> BRANO PROPOSTO

«Perché a San Lorenzo? Cos’ha questo quartiere? Non sarebbe stato più adatto, chessò, Monti, con tutte quelle bottegucce e l’aria bohémienne, frequentato da artisti o aspiranti tali, il nostro Marais romano?». A fare la domanda – che denota non di meno una certa ignoranza tutta milanese sull’humus che popola i diversi Cap della capitale – è chi scrive, seduta al bar della Soho House, con vista privilegiata proprio su San Lorenzo, che poi è il quartier generale scelto dal member’s club nato a Londra nel 1995, e poi espansosi nelle maggiori capitali mondiali.
A rispondermi con un certo grado di pazienza è Giorgia Tozzi, manager della struttura, che ha festeggiato il suo primo compleanno da poco (ovvero la prima apertura in Italia, a cui seguirà prossimamente Milano). Il suo passato è diviso tra istituzioni romane come il De Russie, di cui curò l’apertura nel 2000, e piccoli boutique hotel. «C’è stata in primo luogo una questione di spazio», spiega Tozzi, citando le misure importanti dell’edificio (un palazzo di dieci piani che al suo interno dispone di quarantanove stanze e venti appartamenti adatti ai soggiorni lunghi, metrature difficili da ritrovare in un quartiere come Monti).
«La realtà però è che quando il fondatore, Nick Jones, è venuto qui durante le fasi di ricerca e valutazione del quartiere più adatto, ha capito subito che era il posto giusto. Lo definì “pop”, gli ricordava il Meatpacking District newyorchese degli inizi, quindici o venti anni fa, quelle caratteristiche di marginalità rispetto al centro, ma dotato di una vita propria, un quartiere che definiremmo popolare, autentico, di quelli con i panni stesi alle finestre.

> MATERIALE FORNITO
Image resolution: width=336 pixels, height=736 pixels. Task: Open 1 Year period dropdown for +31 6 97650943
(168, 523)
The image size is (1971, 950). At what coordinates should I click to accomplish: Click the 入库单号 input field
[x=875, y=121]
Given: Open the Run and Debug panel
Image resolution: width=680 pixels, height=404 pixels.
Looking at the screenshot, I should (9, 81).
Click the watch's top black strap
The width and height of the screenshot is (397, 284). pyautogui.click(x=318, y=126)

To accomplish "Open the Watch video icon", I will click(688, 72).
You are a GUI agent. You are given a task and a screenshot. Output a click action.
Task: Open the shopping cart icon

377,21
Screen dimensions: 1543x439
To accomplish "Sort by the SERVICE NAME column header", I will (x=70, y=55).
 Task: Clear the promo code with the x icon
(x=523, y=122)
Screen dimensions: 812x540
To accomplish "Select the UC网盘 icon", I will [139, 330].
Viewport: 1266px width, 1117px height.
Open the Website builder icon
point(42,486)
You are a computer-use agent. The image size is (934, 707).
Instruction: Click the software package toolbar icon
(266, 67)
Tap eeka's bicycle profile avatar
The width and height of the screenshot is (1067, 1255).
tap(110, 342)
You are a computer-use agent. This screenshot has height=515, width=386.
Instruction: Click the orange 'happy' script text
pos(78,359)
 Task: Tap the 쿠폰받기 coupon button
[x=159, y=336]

> ESERCIZI PROPOSTI
1. Stampa la parte del brano su San Lorenzo che inizia con "A rispondermi con" e termina con "quartiere come Monti).".
2. Procedi con il brano su San Lorenzo a partire dal punto in cui si interrompe.
Le voci provengono da una fonte diversa.

> RISPOSTE FORNITE
1.
A rispondermi con un certo grado di pazienza è Giorgia Tozzi, manager della struttura, che ha festeggiato il suo primo compleanno da poco (ovvero la prima apertura in Italia, a cui seguirà prossimamente Milano). Il suo passato è diviso tra istituzioni romane come il De Russie, di cui curò l’apertura nel 2000, e piccoli boutique hotel. «C’è stata in primo luogo una questione di spazio», spiega Tozzi, citando le misure importanti dell’edificio (un palazzo di dieci piani che al suo interno dispone di quarantanove stanze e venti appartamenti adatti ai soggiorni lunghi, metrature difficili da ritrovare in un quartiere come Monti).

2.
Un quartiere con il quale collaboriamo, partendo dal giornale locale Zi’ Lorenzo, ai veri e propri comitati del posto dei quali facciamo parte, occupandoci ad esempio della pulizia delle strade». Certo, si riflette, se la notizia di Monti place to be è arrivata sino a Milano, è probabile che nel frattempo, l’hotspot romano sia stato colpito dall’annoso fenomeno della gentrificazione, ossia il graduale imborghesimento con relativa salita verticale dei prezzi degli immobili, oggetto di desiderio di grafici hipster, politici in erba e imprenditori digitali.
Un percorso che in passato ha già compiuto l’area di Trastevere e che effettivamente potrebbe convincerci della visione di Jones: d’altronde il Meatpacking District degli inizi, prima degli Apple Store e del Whitney Museum of Modern Art firmato da Renzo Piano, era un’area nei pressi di una vecchia stazione (oggi ci hanno costruito un parco sopraelevato) con edifici in declino usati per la lavorazione della carne.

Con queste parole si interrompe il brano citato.